Could you set down exactly the lines in the records below between the line holding "[YouTube. Abre en nueva ventana] (262, 2427)" and the line holding "Privatumo politika (49, 2567)", inclusive?

SUPPLIED ENTRIES:
┄┄┄┄┄┄┄┄┄┄┄┄┄┄┄┄┄┄┄┄

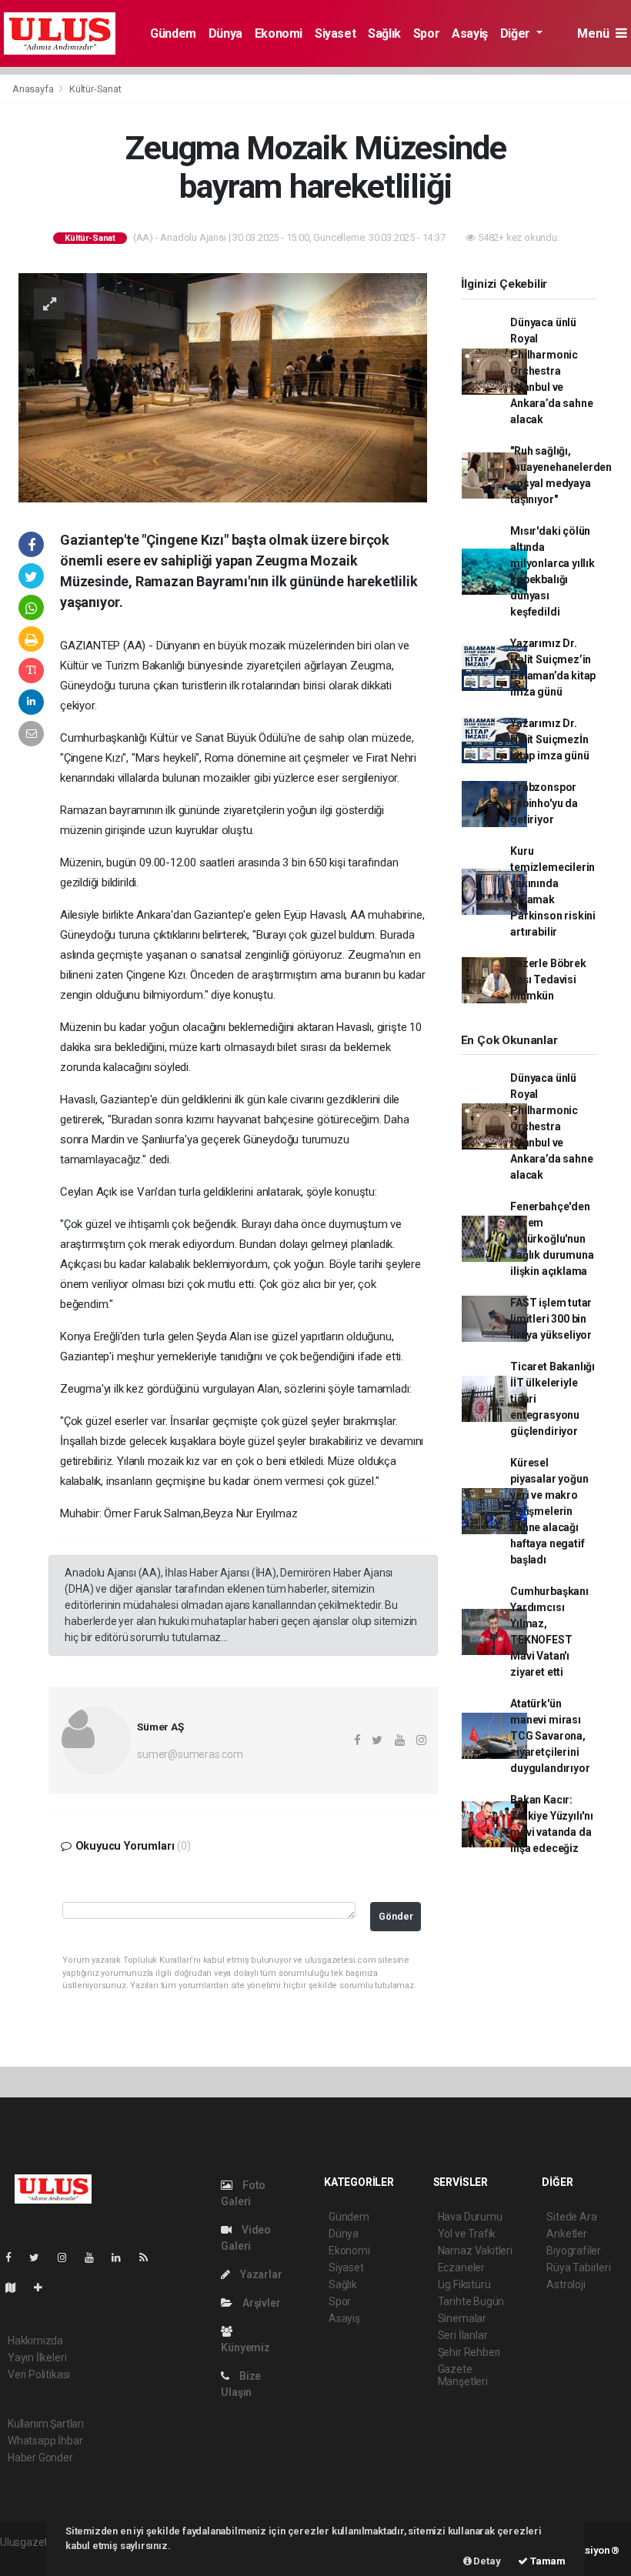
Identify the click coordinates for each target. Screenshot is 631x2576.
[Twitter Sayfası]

┄┄┄┄┄┄┄┄┄┄┄┄┄┄┄┄┄┄┄┄

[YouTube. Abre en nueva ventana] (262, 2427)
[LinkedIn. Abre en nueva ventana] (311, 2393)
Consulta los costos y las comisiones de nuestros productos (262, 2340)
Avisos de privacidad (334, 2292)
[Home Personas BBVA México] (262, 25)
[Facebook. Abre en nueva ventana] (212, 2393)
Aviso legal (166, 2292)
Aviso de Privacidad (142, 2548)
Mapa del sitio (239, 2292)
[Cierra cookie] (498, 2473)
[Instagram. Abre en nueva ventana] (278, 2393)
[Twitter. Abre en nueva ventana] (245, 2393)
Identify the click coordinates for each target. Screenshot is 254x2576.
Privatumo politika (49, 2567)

┄┄┄┄┄┄┄┄┄┄┄┄┄┄┄┄┄┄┄┄

ANSWER TO THIS EXERCISE:
[YouTube. Abre en nueva ventana] (262, 2427)
[LinkedIn. Abre en nueva ventana] (311, 2393)
Consulta los costos y las comisiones de nuestros productos (262, 2340)
Avisos de privacidad (334, 2292)
[Home Personas BBVA México] (262, 25)
[Facebook. Abre en nueva ventana] (212, 2393)
Aviso legal (166, 2292)
Aviso de Privacidad (142, 2548)
Mapa del sitio (239, 2292)
[Cierra cookie] (498, 2473)
[Instagram. Abre en nueva ventana] (278, 2393)
[Twitter. Abre en nueva ventana] (245, 2393)
Identify the click coordinates for each target. Screenshot is 254x2576.
Privatumo politika (49, 2567)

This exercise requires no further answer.